EPM started 2007 at $.89, so it’s up 37% on the year to $1.22. The “A” warrants (EPM.wt.a in Canada, EPMWF in the U.S.), discussed in the above article, started the year at $.47, so despite the sharp move up in the price of the stock, the warrants are still unchanged on the year. At the time of the article, the A warrants, which have an exercise price of $1.20 and an expiration date of April 11, 2010, were priced with an implied volatility of about 80 (using Black-Scholes and a risk-free interest rate of 5%). Plugging the same 80 volatility today into the same Black-Scholes calculation (http://www.blobek.com/black-scholes.html) gives a current value of the A warrants of $.68. When there are takeover rumors on a stock, normally options implied volatility shoots up, so arguably these warrants’ value should be even much higher than that.

Before this month, the A warrants were trading mostly in a tight range between $.45 and $.50 since December, apparently right after that article came out. This month, the warrants have dropped in price to about $.40 before today on the recent global market selloff. We believe if you can get these warrants in this range, at about the same price as when the stock was in the $.80’s in December and again in January, it’s a tremendous value, especially since the shares are breaking out and the gold mine should be in production around October. With the added possibility of a takeover at a significant premium, the upside potential for these warrants that are now “in the money” is very high.

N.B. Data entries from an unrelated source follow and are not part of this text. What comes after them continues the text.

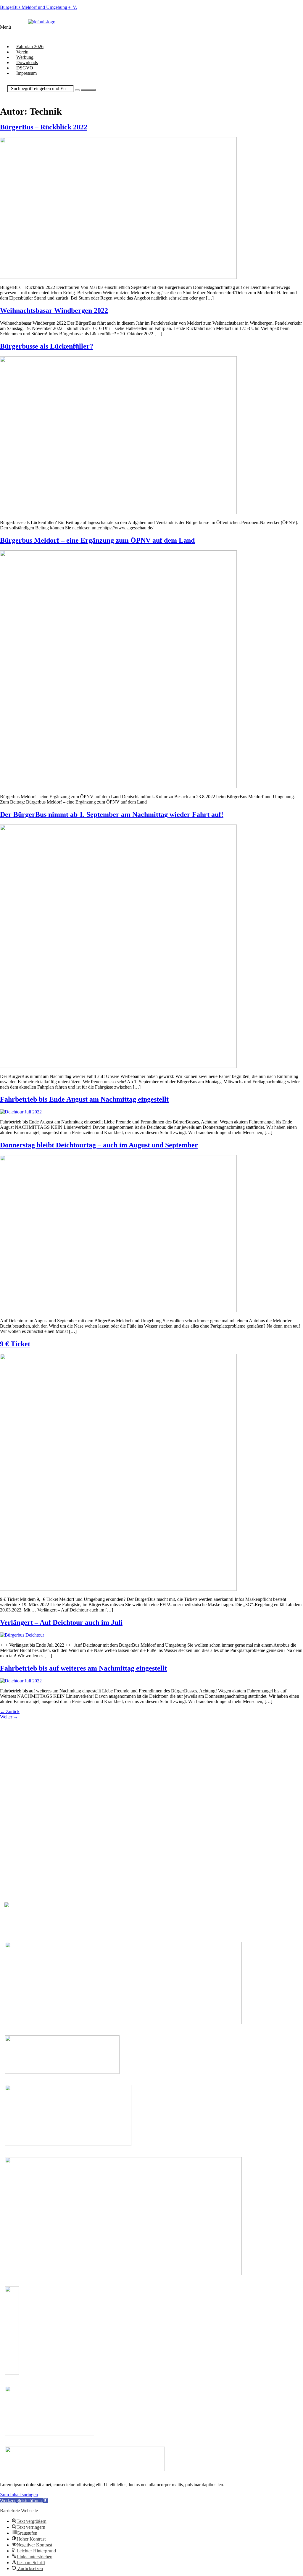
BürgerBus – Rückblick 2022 (43, 127)
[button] (113, 32)
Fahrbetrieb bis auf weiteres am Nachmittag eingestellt (83, 1668)
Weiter (9, 1716)
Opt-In (10, 1847)
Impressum (26, 73)
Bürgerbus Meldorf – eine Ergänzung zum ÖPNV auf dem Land (97, 540)
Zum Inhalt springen (19, 2494)
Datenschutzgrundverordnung (31, 1842)
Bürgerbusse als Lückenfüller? (46, 346)
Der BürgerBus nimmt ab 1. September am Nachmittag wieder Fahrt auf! (111, 814)
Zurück (10, 1711)
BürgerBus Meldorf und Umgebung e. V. (38, 7)
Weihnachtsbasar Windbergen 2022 (54, 310)
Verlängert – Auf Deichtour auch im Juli (61, 1622)
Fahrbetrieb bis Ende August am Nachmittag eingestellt (84, 1099)
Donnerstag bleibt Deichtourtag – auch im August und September (99, 1145)
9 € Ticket (15, 1344)
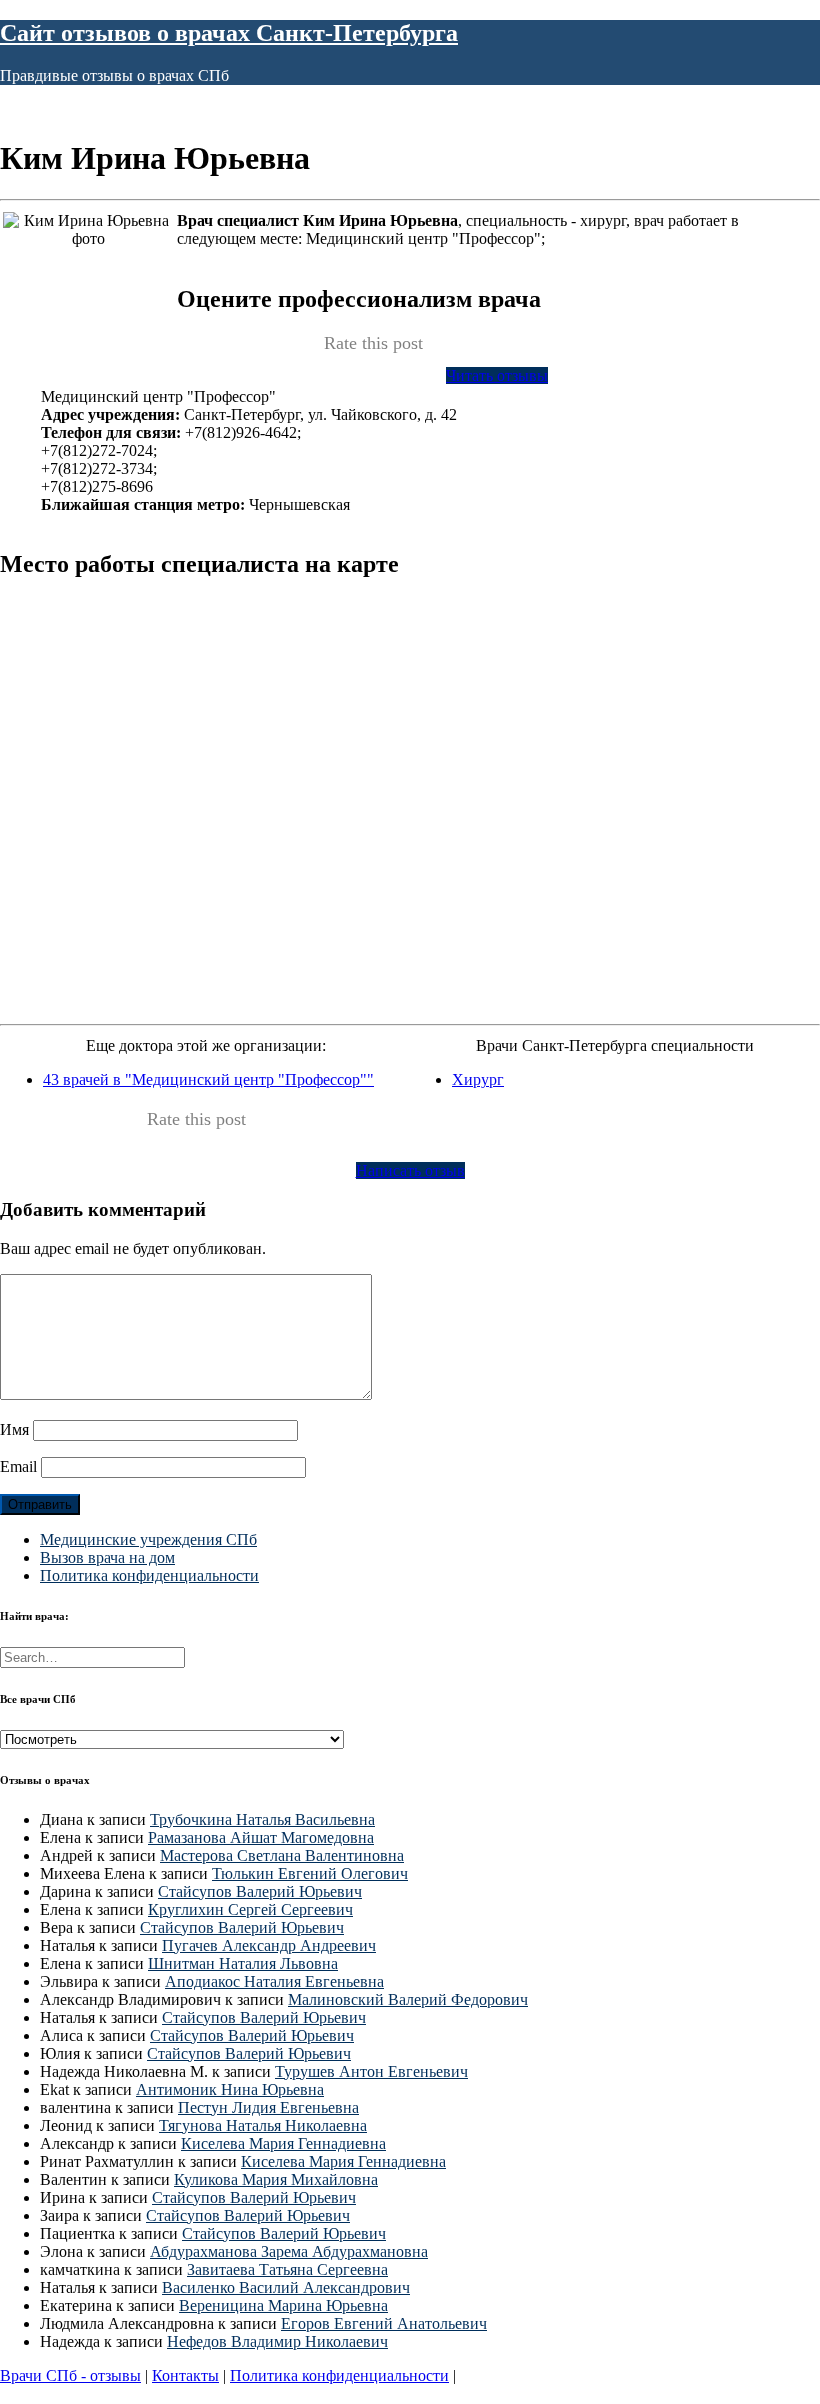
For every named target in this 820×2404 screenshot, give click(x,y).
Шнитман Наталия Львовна (243, 1963)
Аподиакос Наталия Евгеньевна (274, 1981)
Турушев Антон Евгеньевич (371, 2071)
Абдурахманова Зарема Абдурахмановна (289, 2251)
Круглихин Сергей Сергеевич (250, 1909)
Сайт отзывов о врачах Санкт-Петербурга (229, 33)
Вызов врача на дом (107, 1557)
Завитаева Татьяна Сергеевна (287, 2269)
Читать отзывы (497, 375)
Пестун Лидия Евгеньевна (268, 2107)
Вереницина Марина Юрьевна (283, 2305)
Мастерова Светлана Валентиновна (282, 1855)
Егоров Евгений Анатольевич (384, 2323)
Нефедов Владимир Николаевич (277, 2341)
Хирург (478, 1079)
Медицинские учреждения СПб (148, 1539)
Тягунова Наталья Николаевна (263, 2125)
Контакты (185, 2375)
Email (18, 1466)
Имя (14, 1429)
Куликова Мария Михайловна (276, 2179)
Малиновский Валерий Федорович (408, 1999)
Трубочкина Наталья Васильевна (262, 1819)
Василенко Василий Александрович (286, 2287)
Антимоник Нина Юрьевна (230, 2089)
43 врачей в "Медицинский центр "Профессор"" (208, 1079)
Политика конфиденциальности (149, 1575)
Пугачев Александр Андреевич (269, 1945)
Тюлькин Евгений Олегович (310, 1873)
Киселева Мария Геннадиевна (283, 2143)
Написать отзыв (410, 1170)
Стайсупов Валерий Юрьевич (260, 1891)
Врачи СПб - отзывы (70, 2375)
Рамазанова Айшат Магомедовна (261, 1837)
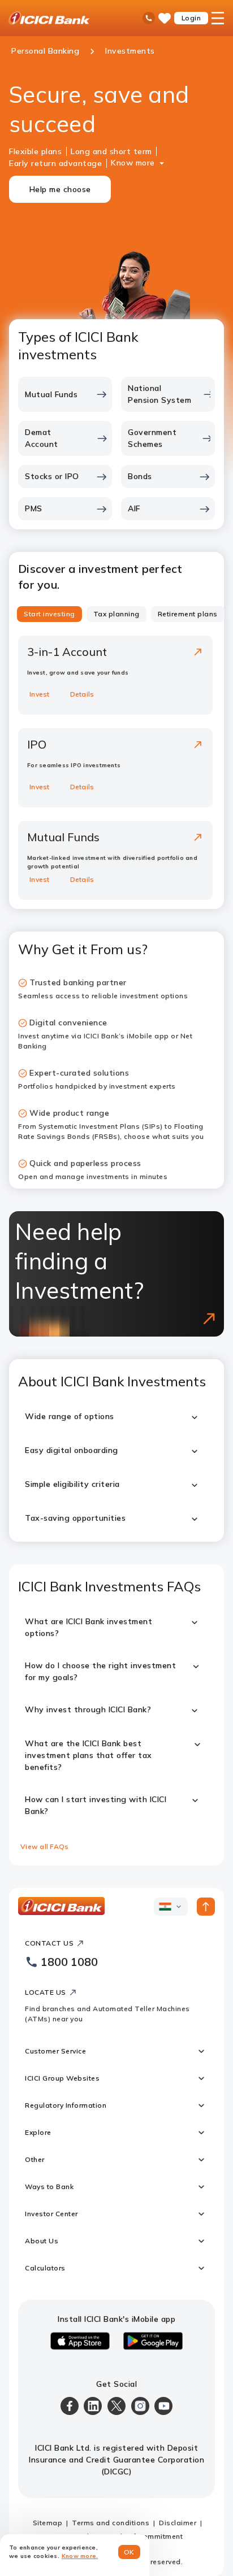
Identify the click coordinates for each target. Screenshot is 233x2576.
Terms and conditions (110, 2522)
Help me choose (60, 189)
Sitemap (48, 2522)
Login (191, 18)
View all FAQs (44, 1846)
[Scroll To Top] (206, 1907)
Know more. (80, 2556)
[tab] (49, 614)
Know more (133, 163)
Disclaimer (177, 2522)
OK (129, 2552)
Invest (39, 694)
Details (82, 694)
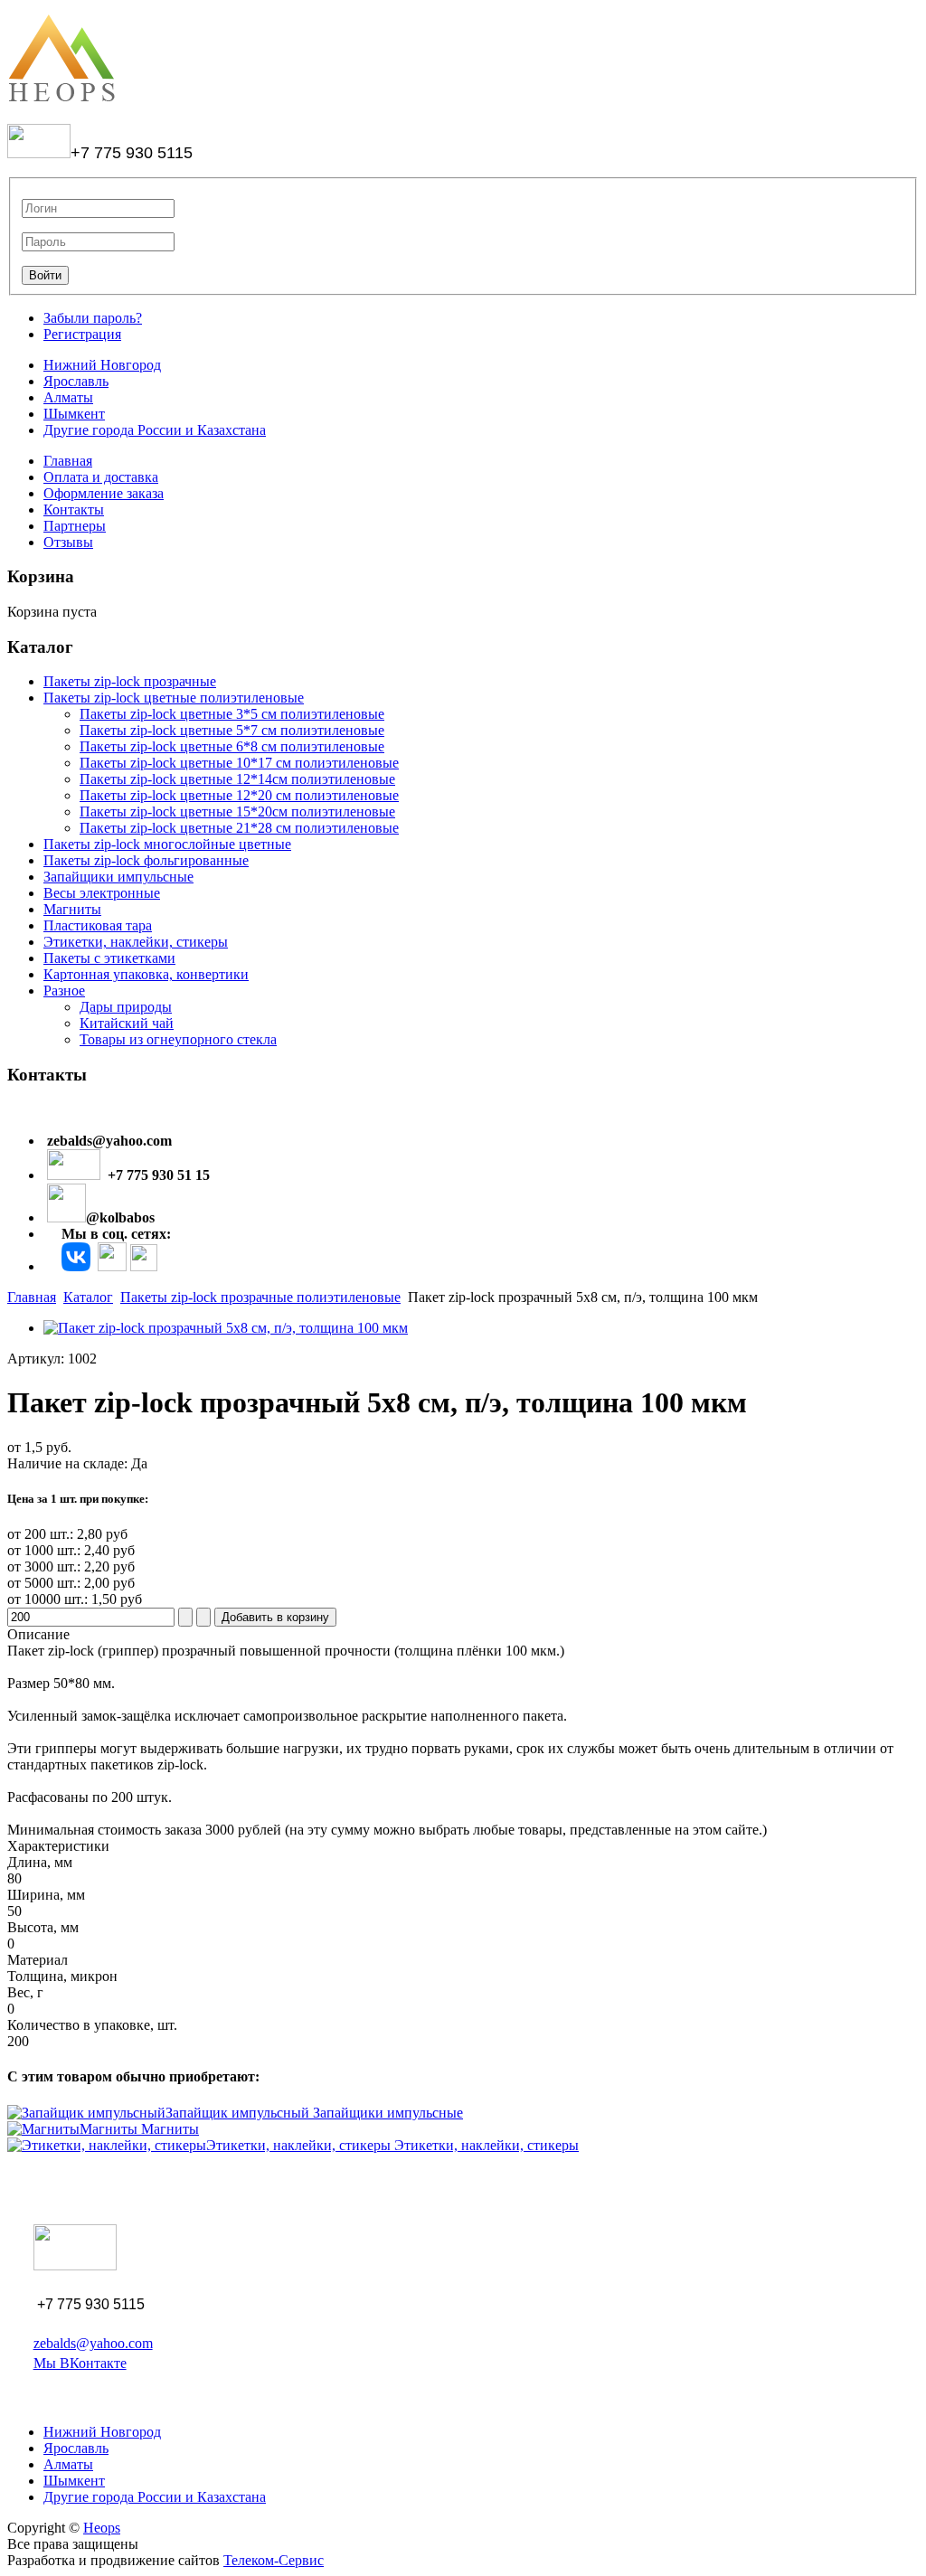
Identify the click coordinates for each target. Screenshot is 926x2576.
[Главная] (62, 101)
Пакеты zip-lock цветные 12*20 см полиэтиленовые (239, 795)
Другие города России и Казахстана (154, 430)
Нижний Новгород (102, 365)
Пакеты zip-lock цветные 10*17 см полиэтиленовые (239, 762)
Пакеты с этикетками (109, 958)
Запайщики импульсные (118, 876)
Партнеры (74, 525)
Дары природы (126, 1006)
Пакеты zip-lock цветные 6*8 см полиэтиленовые (232, 746)
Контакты (73, 509)
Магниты (72, 909)
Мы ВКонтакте (80, 2363)
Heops (101, 2527)
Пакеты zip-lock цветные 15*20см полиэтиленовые (237, 811)
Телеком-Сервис (273, 2560)
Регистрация (82, 334)
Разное (64, 990)
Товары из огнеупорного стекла (178, 1039)
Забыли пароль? (92, 318)
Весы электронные (101, 893)
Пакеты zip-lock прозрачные (129, 681)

Keep in mind that warrants are leveraged derivatives on stocks, so they are very volatile and can be very risky, and European Minerals has some political risk because they are located in Kazakhstan. Therefore, even though it looks like a tremendous value, it’s best to only buy EPM warrants with money you can afford to lose.

Comments:
What about the B warrants? I'm holding there ;-)

Normally they should have more leverage (higher strike). What happens if the buyout price is lower than the warrants' strike? Will the buyer pay the 'fair' value using some options model like Black Scholes?

Bruno D.
 
The B warrants are also an excellent value, though they're not as liquid as th A warrants and are further out of the money.

If a buyout price is lower than the warrants' exercise price(unlikely with the A warrants, which have a $1.20 exercise price), there would be some sort of offer to buy those warrants out or convert them to warrants on the new company.